» **The exercise**
Reproduce every row in full, requests included, and shift each coordinate in the answers by -150. Leave the pictures out of your output.

» **Extracted data**
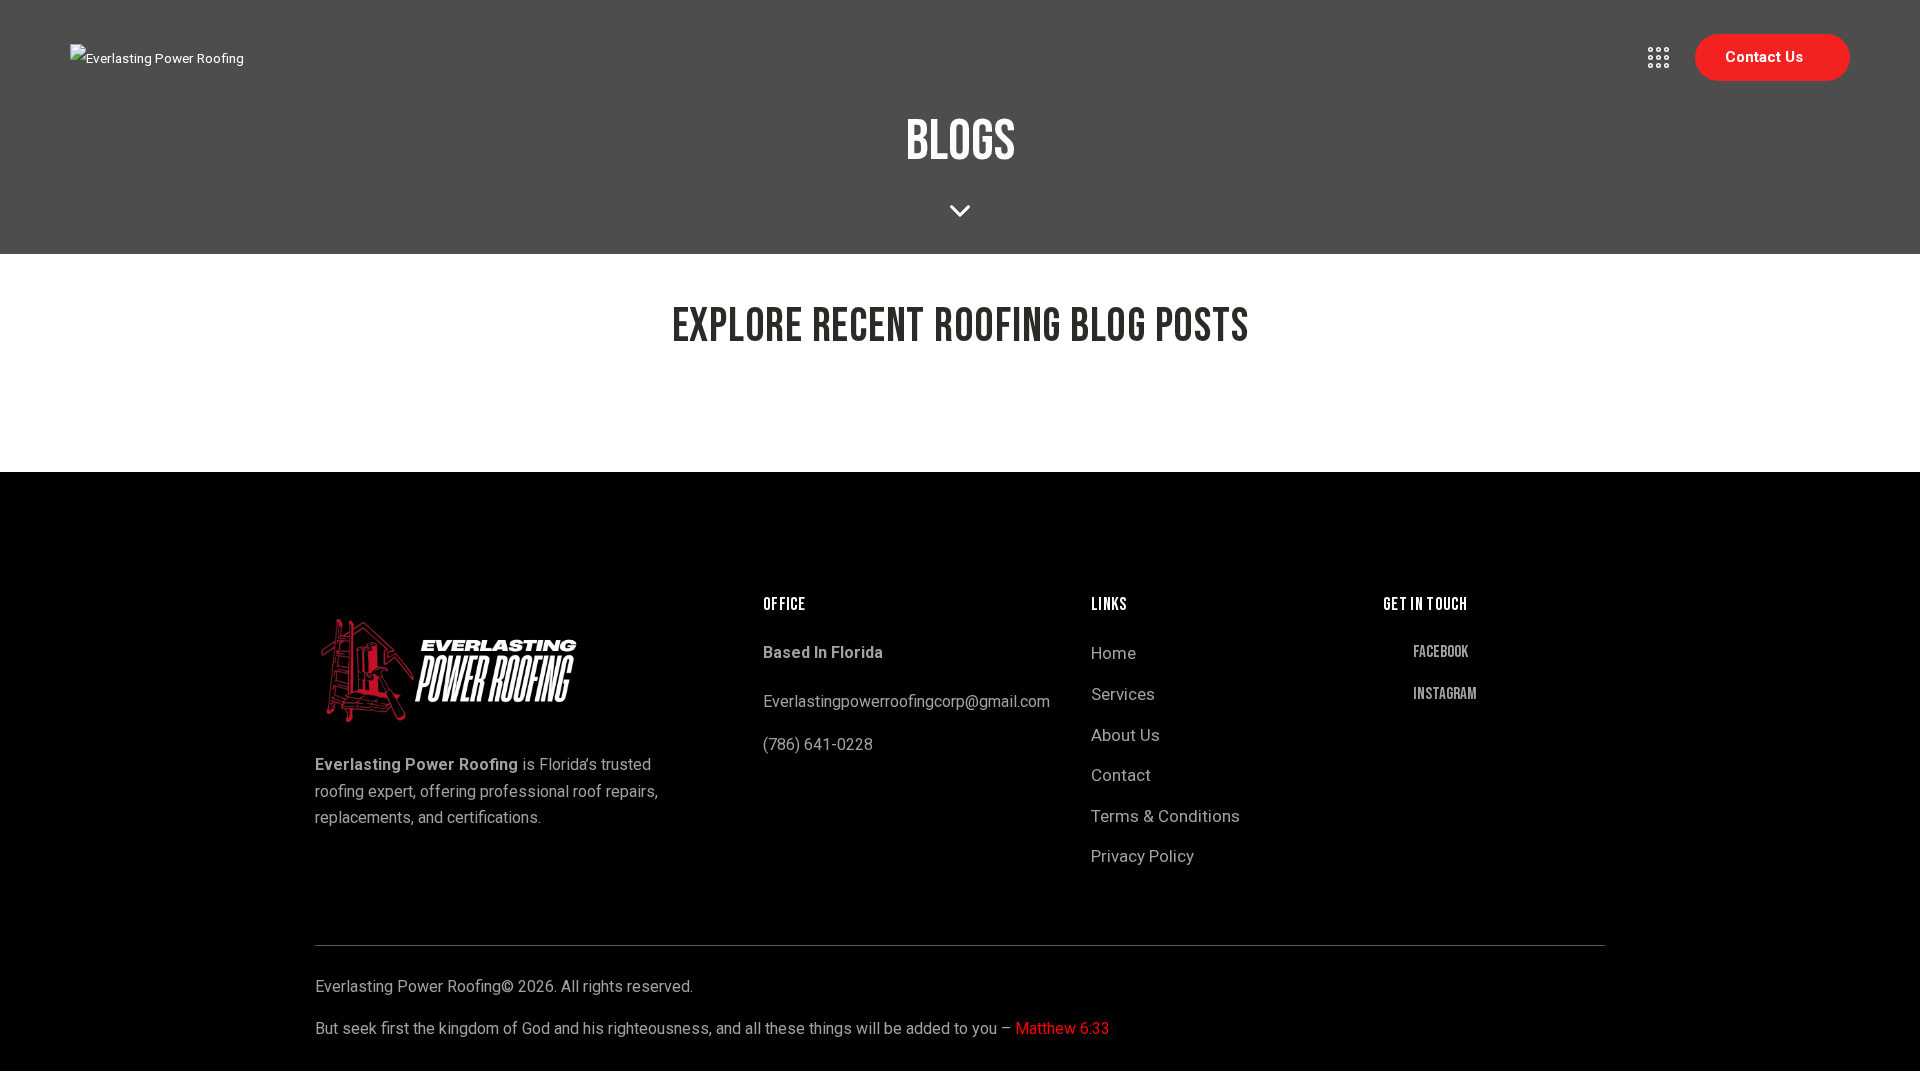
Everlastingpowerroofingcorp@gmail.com (906, 701)
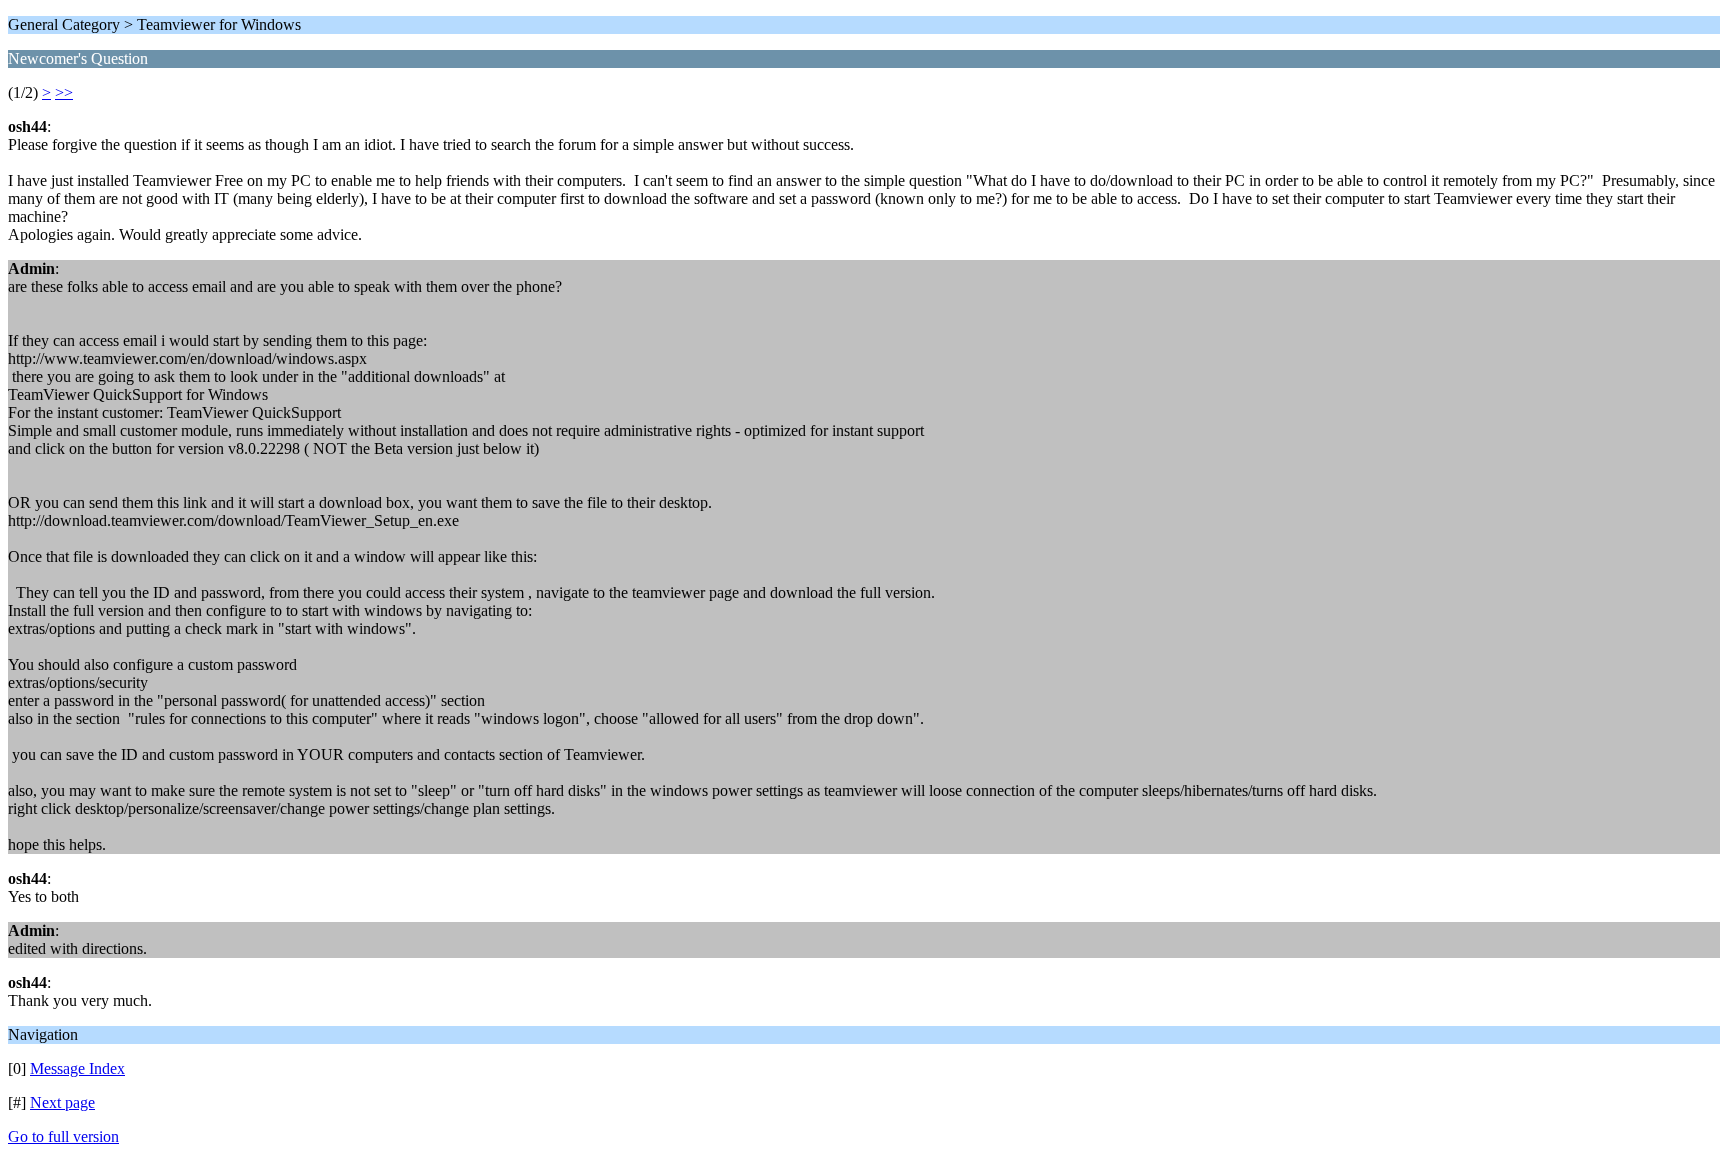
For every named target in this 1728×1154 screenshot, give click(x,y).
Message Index (77, 1068)
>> (64, 92)
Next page (62, 1102)
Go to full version (63, 1136)
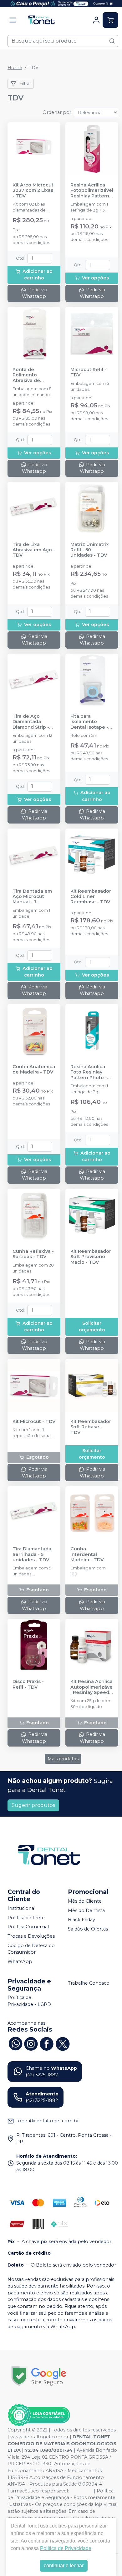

» **Solution for this exercise**
Everlastingpowerroofingcorp@gmail.com (756, 551)
For every named target in this 1728×1154 screenshot, give click(x,y).
Message Index (-73, 918)
>> (-86, -58)
Next page (-88, 952)
Go to full version (-87, 986)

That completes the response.